## Brief
Each entry must be restated exactly as it appears.

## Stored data
>>>

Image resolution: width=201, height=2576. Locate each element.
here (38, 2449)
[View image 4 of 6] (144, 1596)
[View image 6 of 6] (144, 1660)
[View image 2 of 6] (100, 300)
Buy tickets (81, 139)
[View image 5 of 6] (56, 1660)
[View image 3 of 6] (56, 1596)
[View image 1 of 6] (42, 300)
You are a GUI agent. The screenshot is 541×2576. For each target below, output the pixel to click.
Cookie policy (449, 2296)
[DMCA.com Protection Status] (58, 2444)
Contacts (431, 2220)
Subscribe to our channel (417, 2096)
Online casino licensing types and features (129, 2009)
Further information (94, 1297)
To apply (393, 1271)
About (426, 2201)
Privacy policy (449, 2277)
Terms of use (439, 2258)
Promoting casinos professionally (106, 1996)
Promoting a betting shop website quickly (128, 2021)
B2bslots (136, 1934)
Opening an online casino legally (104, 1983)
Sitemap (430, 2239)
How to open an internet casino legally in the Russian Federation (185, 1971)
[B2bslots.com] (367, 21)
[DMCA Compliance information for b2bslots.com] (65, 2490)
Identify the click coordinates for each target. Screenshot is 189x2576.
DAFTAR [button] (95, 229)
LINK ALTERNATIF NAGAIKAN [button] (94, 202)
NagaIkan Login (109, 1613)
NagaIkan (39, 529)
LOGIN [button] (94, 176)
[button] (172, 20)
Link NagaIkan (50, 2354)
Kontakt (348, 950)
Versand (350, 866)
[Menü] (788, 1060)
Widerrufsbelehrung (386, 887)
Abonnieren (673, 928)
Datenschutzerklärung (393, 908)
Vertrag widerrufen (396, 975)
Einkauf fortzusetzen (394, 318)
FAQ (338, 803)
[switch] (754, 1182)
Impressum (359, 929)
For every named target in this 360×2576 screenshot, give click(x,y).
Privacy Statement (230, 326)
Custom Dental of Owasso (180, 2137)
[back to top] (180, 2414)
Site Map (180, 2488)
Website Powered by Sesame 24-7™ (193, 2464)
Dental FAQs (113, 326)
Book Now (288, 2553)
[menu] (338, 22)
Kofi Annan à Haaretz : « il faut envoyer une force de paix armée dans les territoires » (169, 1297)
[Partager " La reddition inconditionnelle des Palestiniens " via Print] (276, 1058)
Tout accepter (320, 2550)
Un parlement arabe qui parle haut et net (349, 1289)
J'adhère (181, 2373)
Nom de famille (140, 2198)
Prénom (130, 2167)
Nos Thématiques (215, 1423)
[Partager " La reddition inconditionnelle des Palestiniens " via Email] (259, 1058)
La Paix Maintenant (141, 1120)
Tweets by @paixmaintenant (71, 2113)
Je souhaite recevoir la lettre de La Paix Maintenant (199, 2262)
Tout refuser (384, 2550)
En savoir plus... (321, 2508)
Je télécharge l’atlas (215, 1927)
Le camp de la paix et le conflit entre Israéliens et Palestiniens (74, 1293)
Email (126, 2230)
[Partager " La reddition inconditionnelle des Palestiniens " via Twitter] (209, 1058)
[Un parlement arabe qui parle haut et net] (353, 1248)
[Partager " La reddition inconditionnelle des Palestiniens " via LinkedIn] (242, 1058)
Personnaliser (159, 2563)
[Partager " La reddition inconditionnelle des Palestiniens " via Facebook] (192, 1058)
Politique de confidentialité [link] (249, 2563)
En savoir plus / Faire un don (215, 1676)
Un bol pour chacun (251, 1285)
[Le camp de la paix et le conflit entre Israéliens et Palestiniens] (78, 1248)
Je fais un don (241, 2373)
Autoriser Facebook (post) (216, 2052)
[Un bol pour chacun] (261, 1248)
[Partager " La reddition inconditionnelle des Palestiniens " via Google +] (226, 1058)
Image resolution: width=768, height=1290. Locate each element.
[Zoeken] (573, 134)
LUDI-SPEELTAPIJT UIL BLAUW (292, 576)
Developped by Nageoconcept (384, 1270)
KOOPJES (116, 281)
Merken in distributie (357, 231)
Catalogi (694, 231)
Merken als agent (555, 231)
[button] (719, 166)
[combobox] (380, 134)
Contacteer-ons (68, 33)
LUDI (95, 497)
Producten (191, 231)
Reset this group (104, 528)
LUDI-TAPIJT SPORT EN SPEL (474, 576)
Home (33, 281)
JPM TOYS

<<<

## Task solution
Image resolution: width=201, height=2576. Locate each element.
here (38, 2449)
[View image 4 of 6] (144, 1596)
[View image 6 of 6] (144, 1660)
[View image 2 of 6] (100, 300)
Buy tickets (81, 139)
[View image 5 of 6] (56, 1660)
[View image 3 of 6] (56, 1596)
[View image 1 of 6] (42, 300)
You are a GUI agent. The screenshot is 541×2576. For each target below, output the pixel to click.
Cookie policy (449, 2296)
[DMCA.com Protection Status] (58, 2444)
Contacts (431, 2220)
Subscribe to our channel (417, 2096)
Online casino licensing types and features (129, 2009)
Further information (94, 1297)
To apply (393, 1271)
About (426, 2201)
Privacy policy (449, 2277)
Terms of use (439, 2258)
Promoting casinos professionally (106, 1996)
Promoting a betting shop website quickly (128, 2021)
B2bslots (136, 1934)
Opening an online casino legally (104, 1983)
Sitemap (430, 2239)
How to open an internet casino legally in the Russian Federation (185, 1971)
[B2bslots.com] (367, 21)
[DMCA Compliance information for b2bslots.com] (65, 2490)
Identify the click coordinates for each target. Screenshot is 189x2576.
DAFTAR [button] (95, 229)
LINK ALTERNATIF NAGAIKAN [button] (94, 202)
NagaIkan Login (109, 1613)
NagaIkan (39, 529)
LOGIN [button] (94, 176)
[button] (172, 20)
Link NagaIkan (50, 2354)
Kontakt (348, 950)
Versand (350, 866)
[Menü] (788, 1060)
Widerrufsbelehrung (386, 887)
Abonnieren (673, 928)
Datenschutzerklärung (393, 908)
Vertrag widerrufen (396, 975)
Einkauf fortzusetzen (394, 318)
FAQ (338, 803)
[switch] (754, 1182)
Impressum (359, 929)
For every named target in this 360×2576 screenshot, give click(x,y).
Privacy Statement (230, 326)
Custom Dental of Owasso (180, 2137)
[back to top] (180, 2414)
Site Map (180, 2488)
Website Powered by Sesame 24-7™ (193, 2464)
Dental FAQs (113, 326)
Book Now (288, 2553)
[menu] (338, 22)
Kofi Annan à Haaretz : « il faut envoyer une force de paix armée dans les territoires » (169, 1297)
[Partager " La reddition inconditionnelle des Palestiniens " via Print] (276, 1058)
Tout accepter (320, 2550)
Un parlement arabe qui parle haut et net (349, 1289)
J'adhère (181, 2373)
Nom de famille (140, 2198)
Prénom (130, 2167)
Nos Thématiques (215, 1423)
[Partager " La reddition inconditionnelle des Palestiniens " via Email] (259, 1058)
La Paix Maintenant (141, 1120)
Tweets by @paixmaintenant (71, 2113)
Je souhaite recevoir la lettre de La Paix Maintenant (199, 2262)
Tout refuser (384, 2550)
En savoir plus... (321, 2508)
Je télécharge l’atlas (215, 1927)
Le camp de la paix et le conflit entre Israéliens et Palestiniens (74, 1293)
Email (126, 2230)
[Partager " La reddition inconditionnelle des Palestiniens " via Twitter] (209, 1058)
[Un parlement arabe qui parle haut et net] (353, 1248)
[Partager " La reddition inconditionnelle des Palestiniens " via LinkedIn] (242, 1058)
Personnaliser (159, 2563)
[Partager " La reddition inconditionnelle des Palestiniens " via Facebook] (192, 1058)
Politique de confidentialité [link] (249, 2563)
En savoir plus / Faire un don (215, 1676)
Un bol pour chacun (251, 1285)
[Le camp de la paix et le conflit entre Israéliens et Palestiniens] (78, 1248)
Je fais un don (241, 2373)
Autoriser Facebook (post) (216, 2052)
[Un bol pour chacun] (261, 1248)
[Partager " La reddition inconditionnelle des Palestiniens " via Google +] (226, 1058)
Image resolution: width=768, height=1290. Locate each element.
[Zoeken] (573, 134)
LUDI-SPEELTAPIJT UIL BLAUW (292, 576)
Developped by Nageoconcept (384, 1270)
KOOPJES (116, 281)
Merken in distributie (357, 231)
Catalogi (694, 231)
Merken als agent (555, 231)
[button] (719, 166)
[combobox] (380, 134)
Contacteer-ons (68, 33)
LUDI (95, 497)
Producten (191, 231)
Reset this group (104, 528)
LUDI-TAPIJT SPORT EN SPEL (474, 576)
Home (33, 281)
JPM TOYS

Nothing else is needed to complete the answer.